## REQUIREMENT:
Every line that includes the word "into" needs to be copied from the listing.

--------------------------------

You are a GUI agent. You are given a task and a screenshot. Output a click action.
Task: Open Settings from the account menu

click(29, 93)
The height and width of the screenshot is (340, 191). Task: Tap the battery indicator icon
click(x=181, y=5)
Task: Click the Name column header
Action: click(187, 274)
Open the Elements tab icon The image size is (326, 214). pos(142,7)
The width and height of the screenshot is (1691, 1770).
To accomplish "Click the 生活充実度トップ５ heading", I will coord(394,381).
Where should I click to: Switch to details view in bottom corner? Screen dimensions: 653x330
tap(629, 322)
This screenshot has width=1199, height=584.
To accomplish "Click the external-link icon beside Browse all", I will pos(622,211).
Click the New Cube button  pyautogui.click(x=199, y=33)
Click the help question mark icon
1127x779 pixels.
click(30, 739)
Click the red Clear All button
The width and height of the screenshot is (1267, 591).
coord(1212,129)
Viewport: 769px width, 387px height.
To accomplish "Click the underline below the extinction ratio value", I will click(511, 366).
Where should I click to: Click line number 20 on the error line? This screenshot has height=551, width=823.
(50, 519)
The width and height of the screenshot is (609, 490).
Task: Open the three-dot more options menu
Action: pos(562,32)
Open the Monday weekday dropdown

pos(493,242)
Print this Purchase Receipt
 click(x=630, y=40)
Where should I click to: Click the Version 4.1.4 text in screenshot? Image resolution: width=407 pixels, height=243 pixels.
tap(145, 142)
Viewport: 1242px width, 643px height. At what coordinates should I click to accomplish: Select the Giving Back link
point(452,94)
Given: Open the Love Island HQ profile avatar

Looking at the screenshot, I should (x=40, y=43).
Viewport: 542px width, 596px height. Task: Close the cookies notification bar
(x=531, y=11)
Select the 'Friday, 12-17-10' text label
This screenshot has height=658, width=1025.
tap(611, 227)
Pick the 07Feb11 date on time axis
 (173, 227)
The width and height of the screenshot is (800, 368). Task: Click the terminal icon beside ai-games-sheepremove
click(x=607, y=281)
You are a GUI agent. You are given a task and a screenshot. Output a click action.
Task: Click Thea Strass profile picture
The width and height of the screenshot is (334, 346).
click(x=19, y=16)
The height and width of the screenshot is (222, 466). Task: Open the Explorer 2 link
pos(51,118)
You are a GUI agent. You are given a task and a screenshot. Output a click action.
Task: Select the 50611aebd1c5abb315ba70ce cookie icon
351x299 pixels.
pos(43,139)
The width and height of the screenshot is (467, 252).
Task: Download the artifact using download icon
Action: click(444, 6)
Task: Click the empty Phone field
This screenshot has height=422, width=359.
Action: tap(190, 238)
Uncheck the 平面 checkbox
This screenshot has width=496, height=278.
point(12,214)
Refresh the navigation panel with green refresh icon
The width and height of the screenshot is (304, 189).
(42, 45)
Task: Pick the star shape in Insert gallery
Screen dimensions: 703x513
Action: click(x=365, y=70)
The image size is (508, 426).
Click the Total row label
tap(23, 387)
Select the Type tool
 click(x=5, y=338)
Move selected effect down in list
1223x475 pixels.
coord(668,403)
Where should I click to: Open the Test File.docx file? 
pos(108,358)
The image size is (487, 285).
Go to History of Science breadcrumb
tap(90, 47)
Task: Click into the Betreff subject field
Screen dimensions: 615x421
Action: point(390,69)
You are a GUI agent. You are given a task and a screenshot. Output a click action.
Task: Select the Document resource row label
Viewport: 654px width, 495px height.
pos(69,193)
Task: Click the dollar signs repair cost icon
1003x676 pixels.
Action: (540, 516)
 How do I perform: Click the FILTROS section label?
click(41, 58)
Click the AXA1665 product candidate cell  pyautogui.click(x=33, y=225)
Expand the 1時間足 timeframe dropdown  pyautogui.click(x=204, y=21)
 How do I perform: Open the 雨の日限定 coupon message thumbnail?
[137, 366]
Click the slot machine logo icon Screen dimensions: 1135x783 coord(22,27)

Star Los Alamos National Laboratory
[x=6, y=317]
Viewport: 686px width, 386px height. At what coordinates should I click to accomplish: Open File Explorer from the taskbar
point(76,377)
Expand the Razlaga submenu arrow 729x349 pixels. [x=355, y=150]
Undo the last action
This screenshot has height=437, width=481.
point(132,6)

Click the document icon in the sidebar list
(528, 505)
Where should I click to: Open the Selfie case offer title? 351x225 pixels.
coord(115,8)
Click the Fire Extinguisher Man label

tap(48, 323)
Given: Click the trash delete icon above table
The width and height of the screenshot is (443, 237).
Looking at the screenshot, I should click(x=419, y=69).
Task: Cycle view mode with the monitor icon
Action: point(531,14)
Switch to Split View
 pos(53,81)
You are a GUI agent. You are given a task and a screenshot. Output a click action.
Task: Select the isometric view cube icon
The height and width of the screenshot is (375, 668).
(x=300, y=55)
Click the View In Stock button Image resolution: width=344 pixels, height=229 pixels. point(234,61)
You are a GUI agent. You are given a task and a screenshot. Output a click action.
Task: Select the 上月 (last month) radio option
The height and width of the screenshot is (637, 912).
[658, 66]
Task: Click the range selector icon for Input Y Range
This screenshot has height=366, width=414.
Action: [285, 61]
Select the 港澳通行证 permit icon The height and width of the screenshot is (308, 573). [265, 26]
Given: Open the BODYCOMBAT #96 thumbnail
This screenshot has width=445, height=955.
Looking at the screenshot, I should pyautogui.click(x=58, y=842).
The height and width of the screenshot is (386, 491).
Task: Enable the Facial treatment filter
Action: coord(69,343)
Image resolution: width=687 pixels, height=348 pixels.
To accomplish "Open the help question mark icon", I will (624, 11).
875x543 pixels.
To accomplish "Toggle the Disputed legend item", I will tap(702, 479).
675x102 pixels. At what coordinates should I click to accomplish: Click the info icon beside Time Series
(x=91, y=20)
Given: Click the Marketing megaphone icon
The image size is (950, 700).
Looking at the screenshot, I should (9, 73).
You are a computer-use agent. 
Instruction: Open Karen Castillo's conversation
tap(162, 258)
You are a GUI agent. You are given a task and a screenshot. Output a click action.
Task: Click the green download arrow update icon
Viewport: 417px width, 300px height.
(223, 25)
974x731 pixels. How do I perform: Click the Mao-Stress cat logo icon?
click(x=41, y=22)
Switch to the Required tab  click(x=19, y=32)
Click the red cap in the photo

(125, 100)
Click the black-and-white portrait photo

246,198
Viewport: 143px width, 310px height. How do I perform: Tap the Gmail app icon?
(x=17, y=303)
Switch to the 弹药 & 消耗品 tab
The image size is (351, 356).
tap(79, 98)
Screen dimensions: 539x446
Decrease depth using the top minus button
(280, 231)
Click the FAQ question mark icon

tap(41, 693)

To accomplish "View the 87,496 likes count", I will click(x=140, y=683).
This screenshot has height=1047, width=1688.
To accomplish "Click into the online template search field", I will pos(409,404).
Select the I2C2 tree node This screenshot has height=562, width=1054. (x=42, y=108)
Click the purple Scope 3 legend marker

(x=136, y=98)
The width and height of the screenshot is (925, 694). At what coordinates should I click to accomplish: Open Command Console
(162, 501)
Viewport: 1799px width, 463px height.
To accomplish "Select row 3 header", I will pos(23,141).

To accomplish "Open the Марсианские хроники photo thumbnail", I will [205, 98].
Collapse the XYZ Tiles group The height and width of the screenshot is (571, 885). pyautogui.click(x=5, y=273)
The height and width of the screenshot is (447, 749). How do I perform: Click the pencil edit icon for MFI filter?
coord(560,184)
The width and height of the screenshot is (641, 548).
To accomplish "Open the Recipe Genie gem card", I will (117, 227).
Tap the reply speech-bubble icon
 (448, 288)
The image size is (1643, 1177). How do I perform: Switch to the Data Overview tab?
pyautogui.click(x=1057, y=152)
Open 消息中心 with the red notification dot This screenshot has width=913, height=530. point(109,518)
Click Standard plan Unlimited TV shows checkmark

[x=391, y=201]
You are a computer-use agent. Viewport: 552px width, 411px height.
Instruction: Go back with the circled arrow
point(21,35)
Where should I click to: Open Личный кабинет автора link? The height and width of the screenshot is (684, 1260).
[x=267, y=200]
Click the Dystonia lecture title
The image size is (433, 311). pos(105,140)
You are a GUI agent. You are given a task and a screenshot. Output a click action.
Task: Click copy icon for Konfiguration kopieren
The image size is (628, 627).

--------------------------------

## SOLUTION TO THIS PROBLEM:
Task: Click into the Betreff subject field
To accomplish "Click into the online template search field", I will pos(409,404).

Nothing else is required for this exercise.